As the topic came up in response to a previous post of mine, I began thinking about why I disagree with the statement. I have a few reasons. The first reason is that the knowing what the opponent will do in certain situations (and being prepared to counter it) is directly behind all of the major successes I have been involved with in coaching. Scouting works. Scouting wins matches. Scouting wins big matches. I have seen it in my teams. I have seen it in other teams. Countless times.

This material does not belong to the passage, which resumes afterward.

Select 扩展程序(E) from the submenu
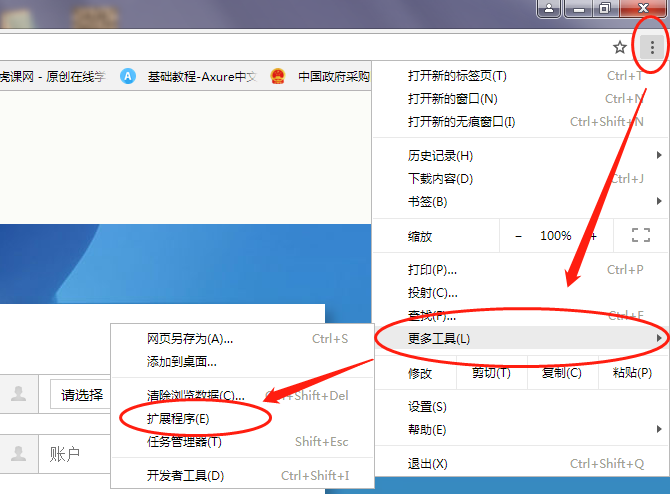 [178, 418]
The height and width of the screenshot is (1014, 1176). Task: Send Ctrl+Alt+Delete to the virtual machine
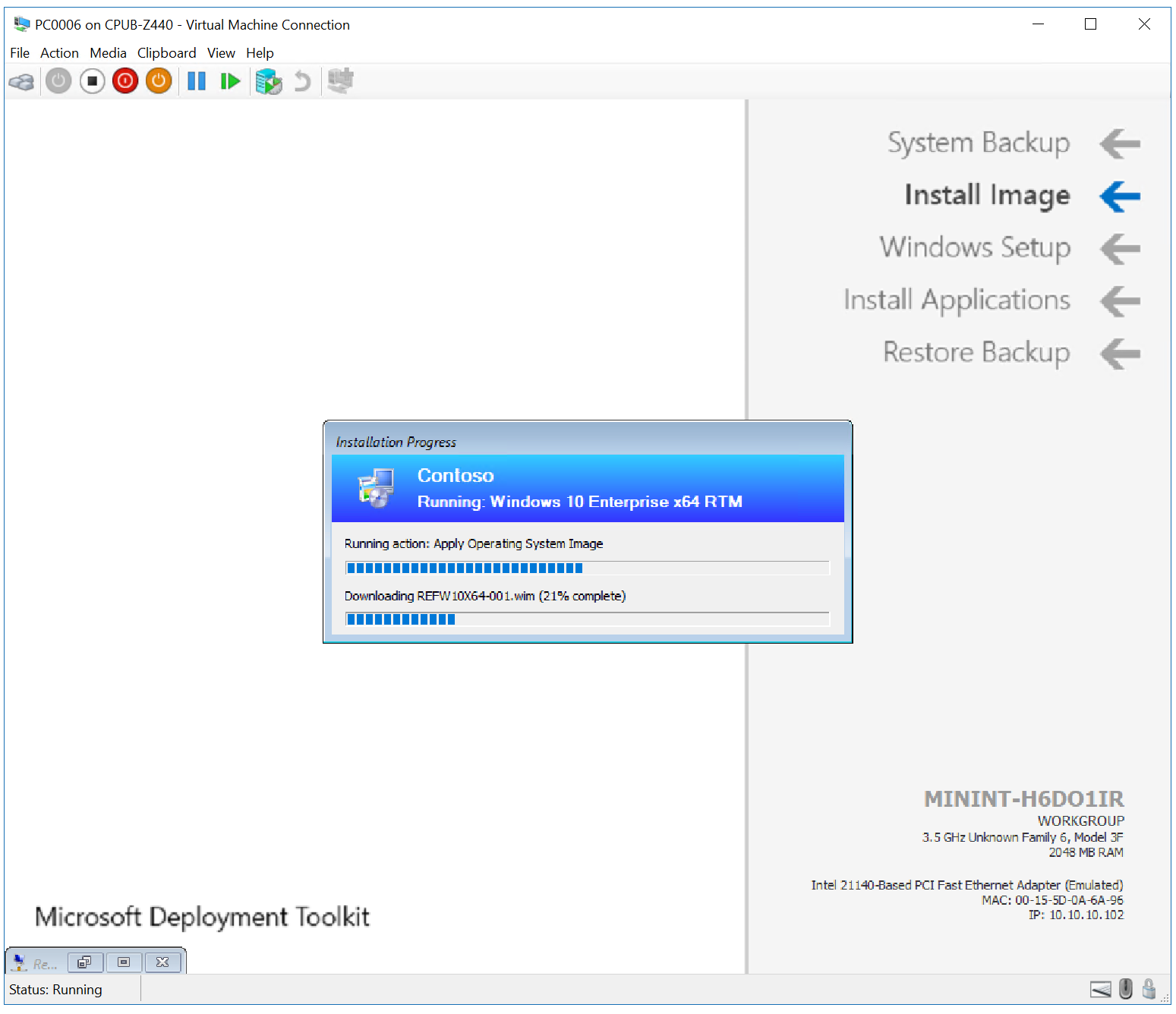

Some players don’t like scouting because they don’t trust the coach who did the scouting, or they think they know better, or they just don’t like it. Some coaches don’t like scouting because they don’t think (or don’t want to think) it works, or because they never did it when they were playing, or because they are lazy. Sadly, I suspect the first two are justifications for the last. Whatever the reasons put forward (or hidden), teams/coaches/players who don’t use scouting don’t want to win, not really. Of that I am convinced.
At other levels, for example with juniors, scouting helps in a completely different way. For young players, being in the right position to make a play or being able to respond a little earlier to a situation can lead to success that is an important motivation during the learning process. Giving a team one or two or three extra points, allows weaker teams to compete better and play longer against better teams, therefore speeding the development process. I have had players who were able to successfully compete two or three levels higher than they had previously (and sadly subsequently) played because of information they received from before the match. And it teaches players that there are other parts of the game that they must be aware of.
Of course, scouting alone doesn’t win. Tactics alone don’t win. And ‘just playing’ alone doesn’t win. The teams that win are the ones who find the correct balance between playing their game and countering the opposition’s game. ‘Maximise my team’s strengths and exploit my opponent’s weaknesses’. Those are the principles every coach learns in their first coaching course.
The principles of preparing a team are simple. They’re just hard work.
 This statement is obviously correct and is also a central tenet of Hugh McCutcheon’s philosophy. By itself it neither includes nor precludes scouting.
 Every professional player has a story about receiving an 8/10/14 page scouting report. Even a player with the attention span to finish reading that report would have difficulty implementing every part of it.
 The one that stood out to me the most was Brazil-Cuba in the 2010 World Championships. I could easily have said Poland – Argentina from the recent World League finals in Gdansk, or any match played by Sisley Treviso between 2005 – 2009.
 My favourite quote from a coach to a player who requested information about the opposing team – “Volleyball is not chess”. My favourite quote about no scouting report overall – “I could give you a lot of information about (the next opponent) or I could give you none. I choose to give you none.”